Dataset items
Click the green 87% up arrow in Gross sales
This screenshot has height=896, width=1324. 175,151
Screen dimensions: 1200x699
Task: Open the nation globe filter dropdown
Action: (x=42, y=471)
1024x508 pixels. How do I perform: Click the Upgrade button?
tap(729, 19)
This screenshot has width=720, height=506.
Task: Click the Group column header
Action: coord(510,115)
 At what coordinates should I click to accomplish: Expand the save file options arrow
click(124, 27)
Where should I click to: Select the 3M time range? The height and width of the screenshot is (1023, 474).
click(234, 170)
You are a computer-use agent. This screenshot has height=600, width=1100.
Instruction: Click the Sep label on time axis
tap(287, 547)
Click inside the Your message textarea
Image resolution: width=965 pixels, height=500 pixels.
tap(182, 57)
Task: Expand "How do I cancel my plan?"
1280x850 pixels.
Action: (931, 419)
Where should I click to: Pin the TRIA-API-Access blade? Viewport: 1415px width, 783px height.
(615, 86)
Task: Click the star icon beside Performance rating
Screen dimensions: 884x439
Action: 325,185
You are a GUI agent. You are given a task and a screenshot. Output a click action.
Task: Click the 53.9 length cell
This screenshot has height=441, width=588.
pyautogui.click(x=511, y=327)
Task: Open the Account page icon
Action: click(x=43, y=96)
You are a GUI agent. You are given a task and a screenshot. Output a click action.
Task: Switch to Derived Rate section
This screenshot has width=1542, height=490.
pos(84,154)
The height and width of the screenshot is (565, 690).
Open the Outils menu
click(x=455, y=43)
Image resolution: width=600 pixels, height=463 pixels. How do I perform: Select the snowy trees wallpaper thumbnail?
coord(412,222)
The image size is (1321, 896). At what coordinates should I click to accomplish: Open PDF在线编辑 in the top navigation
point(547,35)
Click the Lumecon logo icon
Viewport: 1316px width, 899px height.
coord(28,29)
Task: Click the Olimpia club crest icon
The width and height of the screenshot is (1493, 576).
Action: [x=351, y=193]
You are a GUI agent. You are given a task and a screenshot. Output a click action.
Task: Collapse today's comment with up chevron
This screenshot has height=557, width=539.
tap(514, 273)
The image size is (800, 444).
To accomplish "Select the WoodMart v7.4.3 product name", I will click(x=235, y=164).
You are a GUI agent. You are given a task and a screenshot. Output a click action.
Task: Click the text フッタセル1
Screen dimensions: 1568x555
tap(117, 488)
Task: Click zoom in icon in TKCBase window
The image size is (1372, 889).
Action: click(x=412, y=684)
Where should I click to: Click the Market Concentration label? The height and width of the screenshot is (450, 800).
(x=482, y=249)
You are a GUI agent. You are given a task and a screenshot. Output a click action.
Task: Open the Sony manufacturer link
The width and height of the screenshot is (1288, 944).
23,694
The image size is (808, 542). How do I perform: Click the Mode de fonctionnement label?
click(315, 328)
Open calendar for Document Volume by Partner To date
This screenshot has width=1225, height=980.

EXERCISE
Please copy the data in full, character for character.

OUTPUT BELOW
Click the green 87% up arrow in Gross sales
This screenshot has height=896, width=1324. 175,151
Screen dimensions: 1200x699
Task: Open the nation globe filter dropdown
Action: (x=42, y=471)
1024x508 pixels. How do I perform: Click the Upgrade button?
tap(729, 19)
This screenshot has width=720, height=506.
Task: Click the Group column header
Action: coord(510,115)
 At what coordinates should I click to accomplish: Expand the save file options arrow
click(124, 27)
Where should I click to: Select the 3M time range? The height and width of the screenshot is (1023, 474).
click(234, 170)
You are a computer-use agent. This screenshot has height=600, width=1100.
Instruction: Click the Sep label on time axis
tap(287, 547)
Click inside the Your message textarea
Image resolution: width=965 pixels, height=500 pixels.
tap(182, 57)
Task: Expand "How do I cancel my plan?"
1280x850 pixels.
Action: (931, 419)
Where should I click to: Pin the TRIA-API-Access blade? Viewport: 1415px width, 783px height.
(615, 86)
Task: Click the star icon beside Performance rating
Screen dimensions: 884x439
Action: 325,185
You are a GUI agent. You are given a task and a screenshot. Output a click action.
Task: Click the 53.9 length cell
This screenshot has height=441, width=588.
pyautogui.click(x=511, y=327)
Task: Open the Account page icon
Action: click(x=43, y=96)
You are a GUI agent. You are given a task and a screenshot. Output a click action.
Task: Switch to Derived Rate section
This screenshot has width=1542, height=490.
pos(84,154)
The height and width of the screenshot is (565, 690).
Open the Outils menu
click(x=455, y=43)
Image resolution: width=600 pixels, height=463 pixels. How do I perform: Select the snowy trees wallpaper thumbnail?
coord(412,222)
The image size is (1321, 896). At what coordinates should I click to accomplish: Open PDF在线编辑 in the top navigation
point(547,35)
Click the Lumecon logo icon
Viewport: 1316px width, 899px height.
coord(28,29)
Task: Click the Olimpia club crest icon
The width and height of the screenshot is (1493, 576).
Action: [x=351, y=193]
You are a GUI agent. You are given a task and a screenshot. Output a click action.
Task: Collapse today's comment with up chevron
This screenshot has height=557, width=539.
tap(514, 273)
The image size is (800, 444).
To accomplish "Select the WoodMart v7.4.3 product name", I will click(x=235, y=164).
You are a GUI agent. You are given a task and a screenshot. Output a click action.
Task: Click the text フッタセル1
Screen dimensions: 1568x555
tap(117, 488)
Task: Click zoom in icon in TKCBase window
The image size is (1372, 889).
Action: click(x=412, y=684)
Where should I click to: Click the Market Concentration label? The height and width of the screenshot is (450, 800).
(x=482, y=249)
You are a GUI agent. You are given a task and a screenshot. Output a click action.
Task: Open the Sony manufacturer link
The width and height of the screenshot is (1288, 944).
23,694
The image size is (808, 542). How do I perform: Click the Mode de fonctionnement label?
click(315, 328)
Open calendar for Document Volume by Partner To date
This screenshot has width=1225, height=980.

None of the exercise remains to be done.